PASSAGE GIVEN >>
☆ ☆ ☆ ☆ ☆ ☆ ☆

Circuitous conflicts

Karam Said, Tuesday 13 Feb 2024

Iran-linked attacks on US interests in the region are ongoing, Karam Said reports

Circuitous conflicts
Civil defence members gather at the site of a burned vehicle targeted by a US drone strike in east Baghdad (photo: AP)


The spate of attacks by Iranian-linked militias on US bases in Syria, Iraq, and Jordan, the latest of which targeted Al-Burj base in northern Jordan on 28 January 2024, killing three US military personnel and wounding many others, is clearly related to the Israeli assault on Gaza. According to the US secretary of defence on 3 February, these militias have targeted US military bases and forces at least 160 times since 7 October, 2023.

Now the US has entered election year, the attacks are having more than the usual domestic repercussions there. Republican hawks have ratcheted up anti-Iranian invective demanding the Biden administration to take firm military actions against Iranian targets. Their purpose is to portray Biden as weak and irresolute, but their belligerent discourse only heightens the threat of a widening war, a threat that had already begun to loom due to the succession of US-UK bombardments of what are reported to be Houthi positions and infrastructures in Yemen in December and January. In addition, Israel has intensified strikes in Syria, the latest of which struck Mezzeh Airport near Damascus on 9 February. Israel and the US have frequently carried out attacks in Syria said to target arms and ammunition depots, military shipments and infrastructures belonging to Iran and Hizbullah, though many of these also belong to the Syrian government’s army. The US and its allies’ responses to the Iranian-linked militias are part of the growing militarisation in the region triggered by the Israeli assault on Gaza. The operations, themselves, aim to stop or contain the damage inflicted by the militias on Western interests, especially on commercial navigation in the Red Sea, although Washington has also indicated that attacks on US bases, such as Al-Burj, may impact the operations of the US-led coalition against IS.

Meanwhile, there is little doubt that the Yemeni Ansarullah (Houthi) movement and other Iranian-linked militias have won widespread admiration in the Arab region for their bold and defiant responses to the US’ political and military backing of Israel’s war on Gaza. Washington, for its part, is growing increasingly concerned that the militias are not only becoming stronger but are also acquiring new and more advanced weapons systems. Hizbullah’s success in downing several Israeli drones near the Lebanese border led some US military experts to believe that the Lebanese resistance organisation now possessed an anti-aircraft system that could alter the balances of power in the region or at least significantly offset some of the US’ and Israel’s capacities.

☆ ☆ ☆ ☆ ☆ ☆ ☆

DATA ENTRIES >>
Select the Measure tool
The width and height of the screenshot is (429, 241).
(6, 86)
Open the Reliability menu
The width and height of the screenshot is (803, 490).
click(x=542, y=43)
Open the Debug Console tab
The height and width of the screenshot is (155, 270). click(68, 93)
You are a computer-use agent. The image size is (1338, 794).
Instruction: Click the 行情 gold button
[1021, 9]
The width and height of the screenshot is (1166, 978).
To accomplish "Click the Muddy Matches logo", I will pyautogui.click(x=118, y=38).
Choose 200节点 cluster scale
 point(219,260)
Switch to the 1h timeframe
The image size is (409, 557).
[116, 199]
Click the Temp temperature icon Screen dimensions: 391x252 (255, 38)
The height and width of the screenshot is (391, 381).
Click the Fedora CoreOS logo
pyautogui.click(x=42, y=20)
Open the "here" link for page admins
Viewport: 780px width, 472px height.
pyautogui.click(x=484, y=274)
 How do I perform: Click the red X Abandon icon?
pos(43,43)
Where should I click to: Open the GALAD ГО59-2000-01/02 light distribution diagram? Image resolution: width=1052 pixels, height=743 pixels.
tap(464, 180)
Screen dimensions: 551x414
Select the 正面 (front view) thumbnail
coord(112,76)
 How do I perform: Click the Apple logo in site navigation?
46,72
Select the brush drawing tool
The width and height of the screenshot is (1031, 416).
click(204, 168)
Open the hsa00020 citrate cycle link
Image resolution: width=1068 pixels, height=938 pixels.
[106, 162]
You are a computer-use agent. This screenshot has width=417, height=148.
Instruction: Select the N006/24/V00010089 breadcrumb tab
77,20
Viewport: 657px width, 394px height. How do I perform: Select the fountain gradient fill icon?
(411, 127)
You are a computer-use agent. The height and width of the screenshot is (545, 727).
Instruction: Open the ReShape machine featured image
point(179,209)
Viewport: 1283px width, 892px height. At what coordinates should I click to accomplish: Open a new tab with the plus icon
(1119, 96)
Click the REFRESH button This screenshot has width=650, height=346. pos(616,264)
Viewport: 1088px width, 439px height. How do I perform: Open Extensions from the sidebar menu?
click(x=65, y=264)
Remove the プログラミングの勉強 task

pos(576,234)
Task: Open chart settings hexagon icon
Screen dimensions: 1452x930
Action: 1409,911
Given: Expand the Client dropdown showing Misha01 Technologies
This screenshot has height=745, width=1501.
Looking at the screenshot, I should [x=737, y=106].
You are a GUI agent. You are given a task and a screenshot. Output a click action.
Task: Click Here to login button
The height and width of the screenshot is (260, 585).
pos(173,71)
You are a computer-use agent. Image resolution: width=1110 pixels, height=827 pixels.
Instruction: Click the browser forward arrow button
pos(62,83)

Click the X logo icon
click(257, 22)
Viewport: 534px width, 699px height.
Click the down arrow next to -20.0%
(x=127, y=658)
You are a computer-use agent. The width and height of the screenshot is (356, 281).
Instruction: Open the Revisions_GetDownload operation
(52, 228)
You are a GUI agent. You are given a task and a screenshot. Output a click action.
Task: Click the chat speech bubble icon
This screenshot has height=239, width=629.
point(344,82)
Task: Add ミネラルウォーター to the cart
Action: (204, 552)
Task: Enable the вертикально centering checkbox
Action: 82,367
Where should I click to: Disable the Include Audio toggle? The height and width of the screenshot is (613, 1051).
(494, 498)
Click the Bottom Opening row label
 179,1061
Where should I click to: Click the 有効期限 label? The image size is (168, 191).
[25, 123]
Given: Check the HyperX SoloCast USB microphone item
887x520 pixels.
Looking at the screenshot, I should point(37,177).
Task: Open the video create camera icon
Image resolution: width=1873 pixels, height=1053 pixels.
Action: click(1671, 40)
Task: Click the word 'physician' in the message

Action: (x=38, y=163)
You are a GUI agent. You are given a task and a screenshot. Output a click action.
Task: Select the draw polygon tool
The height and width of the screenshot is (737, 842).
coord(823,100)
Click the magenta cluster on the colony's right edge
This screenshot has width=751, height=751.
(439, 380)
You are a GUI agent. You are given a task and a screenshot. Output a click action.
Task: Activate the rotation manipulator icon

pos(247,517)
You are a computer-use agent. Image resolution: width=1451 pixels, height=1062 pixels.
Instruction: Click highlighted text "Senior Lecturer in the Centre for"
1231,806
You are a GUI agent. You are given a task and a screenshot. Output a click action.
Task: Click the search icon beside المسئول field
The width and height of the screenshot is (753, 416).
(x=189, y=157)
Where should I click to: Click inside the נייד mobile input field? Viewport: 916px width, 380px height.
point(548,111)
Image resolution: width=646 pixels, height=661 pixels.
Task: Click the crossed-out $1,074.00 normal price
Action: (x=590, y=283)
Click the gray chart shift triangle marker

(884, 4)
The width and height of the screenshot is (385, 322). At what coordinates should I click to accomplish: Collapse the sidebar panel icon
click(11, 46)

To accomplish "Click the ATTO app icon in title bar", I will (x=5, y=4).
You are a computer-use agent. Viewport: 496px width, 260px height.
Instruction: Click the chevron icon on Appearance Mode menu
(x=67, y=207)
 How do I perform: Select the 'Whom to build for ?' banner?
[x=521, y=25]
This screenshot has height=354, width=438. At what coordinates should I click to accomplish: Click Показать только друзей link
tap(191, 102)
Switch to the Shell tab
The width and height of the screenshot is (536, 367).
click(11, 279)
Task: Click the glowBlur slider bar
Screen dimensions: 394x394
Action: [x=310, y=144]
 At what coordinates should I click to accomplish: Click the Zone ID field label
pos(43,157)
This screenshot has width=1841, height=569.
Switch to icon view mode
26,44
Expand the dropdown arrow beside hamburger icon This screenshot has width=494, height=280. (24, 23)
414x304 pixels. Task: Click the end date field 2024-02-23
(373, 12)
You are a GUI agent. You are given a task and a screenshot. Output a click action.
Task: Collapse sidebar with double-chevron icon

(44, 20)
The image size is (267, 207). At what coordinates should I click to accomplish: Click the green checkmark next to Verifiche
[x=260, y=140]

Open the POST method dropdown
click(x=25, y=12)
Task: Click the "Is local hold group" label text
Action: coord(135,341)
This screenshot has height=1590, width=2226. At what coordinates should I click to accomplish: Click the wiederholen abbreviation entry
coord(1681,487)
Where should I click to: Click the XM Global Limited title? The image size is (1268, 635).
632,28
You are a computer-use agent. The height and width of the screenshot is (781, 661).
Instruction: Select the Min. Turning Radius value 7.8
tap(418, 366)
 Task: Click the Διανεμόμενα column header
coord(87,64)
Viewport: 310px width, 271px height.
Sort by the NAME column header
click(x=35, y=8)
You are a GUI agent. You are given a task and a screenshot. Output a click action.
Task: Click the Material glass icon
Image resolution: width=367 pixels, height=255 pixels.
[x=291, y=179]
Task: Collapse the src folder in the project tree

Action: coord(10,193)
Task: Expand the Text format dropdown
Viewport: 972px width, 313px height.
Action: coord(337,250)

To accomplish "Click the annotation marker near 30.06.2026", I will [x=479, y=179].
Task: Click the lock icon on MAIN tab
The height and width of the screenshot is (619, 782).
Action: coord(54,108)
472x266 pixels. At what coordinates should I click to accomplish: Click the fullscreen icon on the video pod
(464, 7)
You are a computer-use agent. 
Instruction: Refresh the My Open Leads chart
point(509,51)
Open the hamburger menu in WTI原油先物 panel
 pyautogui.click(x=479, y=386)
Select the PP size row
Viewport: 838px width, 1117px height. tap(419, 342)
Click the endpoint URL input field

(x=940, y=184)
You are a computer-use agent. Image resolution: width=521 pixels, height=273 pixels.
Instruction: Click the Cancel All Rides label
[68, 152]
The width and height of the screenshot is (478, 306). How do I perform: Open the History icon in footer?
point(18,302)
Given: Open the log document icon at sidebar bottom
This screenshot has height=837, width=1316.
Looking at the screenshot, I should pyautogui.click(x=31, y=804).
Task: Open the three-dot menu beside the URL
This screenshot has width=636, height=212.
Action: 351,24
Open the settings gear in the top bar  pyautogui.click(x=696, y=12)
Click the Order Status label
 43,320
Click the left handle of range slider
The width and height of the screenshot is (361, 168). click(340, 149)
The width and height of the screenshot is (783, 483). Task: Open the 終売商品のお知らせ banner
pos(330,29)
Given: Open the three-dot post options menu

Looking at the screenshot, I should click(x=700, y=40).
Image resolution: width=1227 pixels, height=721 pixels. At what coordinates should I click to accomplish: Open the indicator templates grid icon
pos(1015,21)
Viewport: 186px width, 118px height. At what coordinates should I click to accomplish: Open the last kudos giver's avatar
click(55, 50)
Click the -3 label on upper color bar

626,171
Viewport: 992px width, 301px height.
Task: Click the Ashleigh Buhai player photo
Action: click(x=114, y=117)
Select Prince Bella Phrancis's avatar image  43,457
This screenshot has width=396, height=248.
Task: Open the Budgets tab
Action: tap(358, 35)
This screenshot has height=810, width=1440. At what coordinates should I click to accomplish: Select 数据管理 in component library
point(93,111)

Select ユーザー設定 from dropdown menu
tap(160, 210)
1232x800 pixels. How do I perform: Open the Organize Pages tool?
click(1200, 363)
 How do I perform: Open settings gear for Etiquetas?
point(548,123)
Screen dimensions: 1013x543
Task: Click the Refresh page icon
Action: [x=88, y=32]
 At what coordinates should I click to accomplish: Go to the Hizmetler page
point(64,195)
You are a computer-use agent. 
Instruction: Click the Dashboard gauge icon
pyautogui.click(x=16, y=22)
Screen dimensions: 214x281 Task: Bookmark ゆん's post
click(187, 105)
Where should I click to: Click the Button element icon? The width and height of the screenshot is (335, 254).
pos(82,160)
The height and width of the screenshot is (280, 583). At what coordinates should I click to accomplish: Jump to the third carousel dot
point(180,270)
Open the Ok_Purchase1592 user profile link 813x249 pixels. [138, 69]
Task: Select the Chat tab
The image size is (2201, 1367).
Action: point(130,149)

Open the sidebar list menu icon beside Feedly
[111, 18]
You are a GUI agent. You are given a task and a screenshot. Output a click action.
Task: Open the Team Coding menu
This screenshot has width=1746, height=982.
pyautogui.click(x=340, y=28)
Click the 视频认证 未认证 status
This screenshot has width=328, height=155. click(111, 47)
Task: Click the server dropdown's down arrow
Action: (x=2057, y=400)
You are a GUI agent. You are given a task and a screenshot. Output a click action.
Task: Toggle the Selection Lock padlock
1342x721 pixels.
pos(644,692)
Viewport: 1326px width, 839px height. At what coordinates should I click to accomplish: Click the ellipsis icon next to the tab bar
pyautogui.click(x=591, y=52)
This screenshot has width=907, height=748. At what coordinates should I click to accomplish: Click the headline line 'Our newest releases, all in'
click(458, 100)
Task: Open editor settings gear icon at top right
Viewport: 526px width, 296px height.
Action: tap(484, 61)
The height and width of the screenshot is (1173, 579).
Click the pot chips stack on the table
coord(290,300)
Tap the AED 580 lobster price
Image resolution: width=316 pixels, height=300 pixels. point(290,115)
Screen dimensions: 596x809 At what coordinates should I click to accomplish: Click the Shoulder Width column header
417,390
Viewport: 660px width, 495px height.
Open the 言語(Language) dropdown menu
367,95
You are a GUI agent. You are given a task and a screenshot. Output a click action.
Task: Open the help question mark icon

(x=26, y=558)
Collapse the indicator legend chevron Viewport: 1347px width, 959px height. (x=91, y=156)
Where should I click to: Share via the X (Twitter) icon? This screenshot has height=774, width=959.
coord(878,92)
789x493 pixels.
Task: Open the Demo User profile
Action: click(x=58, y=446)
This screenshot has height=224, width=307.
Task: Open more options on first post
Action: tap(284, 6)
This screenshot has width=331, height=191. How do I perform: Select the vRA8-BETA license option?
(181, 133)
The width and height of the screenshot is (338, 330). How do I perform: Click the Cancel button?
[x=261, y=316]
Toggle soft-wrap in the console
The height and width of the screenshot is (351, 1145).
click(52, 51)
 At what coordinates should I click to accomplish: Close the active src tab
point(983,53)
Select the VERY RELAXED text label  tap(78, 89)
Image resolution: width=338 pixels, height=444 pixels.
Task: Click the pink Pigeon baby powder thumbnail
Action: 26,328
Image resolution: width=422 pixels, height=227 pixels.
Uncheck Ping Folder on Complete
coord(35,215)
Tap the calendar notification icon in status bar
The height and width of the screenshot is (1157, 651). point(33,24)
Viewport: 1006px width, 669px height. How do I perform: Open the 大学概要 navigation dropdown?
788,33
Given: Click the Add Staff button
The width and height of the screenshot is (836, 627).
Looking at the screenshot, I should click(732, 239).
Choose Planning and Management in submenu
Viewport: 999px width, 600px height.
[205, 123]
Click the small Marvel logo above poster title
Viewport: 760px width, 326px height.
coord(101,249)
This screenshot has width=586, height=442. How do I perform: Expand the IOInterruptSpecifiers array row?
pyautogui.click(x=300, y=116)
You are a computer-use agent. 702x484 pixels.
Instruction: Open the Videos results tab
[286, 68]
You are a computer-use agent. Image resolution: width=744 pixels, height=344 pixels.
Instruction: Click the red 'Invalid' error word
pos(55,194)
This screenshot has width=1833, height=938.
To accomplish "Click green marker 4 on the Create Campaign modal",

☆ ☆ ☆ ☆ ☆ ☆ ☆

PROBLEM SET >>
• 1. Which calendar dates with a specific day appear in the paragraphs of the article on Iran-linked attacks, leaving out the date in the byline?
• 2. Summarize the article on Iran-linked attacks in two sentences.
• 3. Reproduce everything in the article on Iran-linked attacks from "Iran-linked attacks on" down to "Baghdad (photo: AP)".
This data has no connection to the article on Iran-linked attacks.

RESULTS OF THE EXERCISE >>
• 1.
28 January 2024
3 February
7 October, 2023
9 February

• 2. Iranian-linked militias have targeted US bases and forces in Syria, Iraq, and Jordan at least 160 times since 7 October 2023, attacks the article ties to Israel's assault on Gaza. Now that the US has entered an election year, Republican hawks are demanding that Biden take firm military action against Iran, heightening the threat of a wider war, while Washington worries that the militias, widely admired in the Arab region, are growing stronger and acquiring more advanced weapons.

• 3.
Iran-linked attacks on US interests in the region are ongoing, Karam Said reports

Circuitous conflicts
Civil defence members gather at the site of a burned vehicle targeted by a US drone strike in east Baghdad (photo: AP)